The weather had really set in overnight and as we got to the train station to go to our next destination, Hakone, we were told that the entire town had shut down which meant the ‘Hakone Free Pass’ (not free) which got you access to many of the sights in the area, wasn’t worth getting. However, we had already booked our train and a place to stay so we persevered despite the rain. Hakone is a well-trodden path for day-trippers out of Tokyo. Only about 30 minutes train away, this place feels a world away from the hustle and bustle of the city centre. We found a place to eat along the small high street next to a now-ferocious sounding river and were told no public transport was operating so we decided to wait and get a taxi if needs be.

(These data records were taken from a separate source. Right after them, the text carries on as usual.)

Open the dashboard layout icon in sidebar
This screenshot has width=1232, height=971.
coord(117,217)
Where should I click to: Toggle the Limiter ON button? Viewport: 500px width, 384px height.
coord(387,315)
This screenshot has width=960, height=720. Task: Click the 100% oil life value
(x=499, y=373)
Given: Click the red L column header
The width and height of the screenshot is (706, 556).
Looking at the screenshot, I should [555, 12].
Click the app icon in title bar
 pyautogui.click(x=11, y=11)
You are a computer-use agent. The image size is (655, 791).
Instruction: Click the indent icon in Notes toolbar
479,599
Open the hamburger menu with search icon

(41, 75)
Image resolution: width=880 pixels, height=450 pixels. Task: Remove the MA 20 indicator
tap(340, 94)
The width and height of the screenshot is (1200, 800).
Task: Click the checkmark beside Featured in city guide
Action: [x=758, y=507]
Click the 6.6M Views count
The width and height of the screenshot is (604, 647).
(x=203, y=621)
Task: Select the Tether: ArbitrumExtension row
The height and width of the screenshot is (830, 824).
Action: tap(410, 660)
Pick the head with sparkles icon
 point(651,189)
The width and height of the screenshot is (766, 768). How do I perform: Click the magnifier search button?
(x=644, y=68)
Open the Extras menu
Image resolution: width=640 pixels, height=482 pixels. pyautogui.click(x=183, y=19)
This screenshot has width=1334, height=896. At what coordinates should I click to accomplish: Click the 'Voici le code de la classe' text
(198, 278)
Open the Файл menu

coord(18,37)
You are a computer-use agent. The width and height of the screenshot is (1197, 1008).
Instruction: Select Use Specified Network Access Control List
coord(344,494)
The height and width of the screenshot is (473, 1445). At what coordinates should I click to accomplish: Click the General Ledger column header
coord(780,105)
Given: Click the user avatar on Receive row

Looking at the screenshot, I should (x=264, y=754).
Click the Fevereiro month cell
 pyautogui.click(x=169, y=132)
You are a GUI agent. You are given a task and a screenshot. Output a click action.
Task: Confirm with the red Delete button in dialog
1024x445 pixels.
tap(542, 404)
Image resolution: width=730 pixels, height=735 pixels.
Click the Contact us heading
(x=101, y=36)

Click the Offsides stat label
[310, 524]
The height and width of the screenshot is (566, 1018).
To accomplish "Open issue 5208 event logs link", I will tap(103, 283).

After a couple of hours, we saw that the buses were moving, and we jumped on one that took us the 20-minute ride to the ryokan we would be staying at. We were really looking forward to this as it was something we had always wanted to do. It is essentially like staying at somebody’s house, so you had a traditional Japanese room with bedding on the floor and a table set up in the centre. Your meals are all included, and we stayed at Maten no Hoshi which had its own private onsen in the house!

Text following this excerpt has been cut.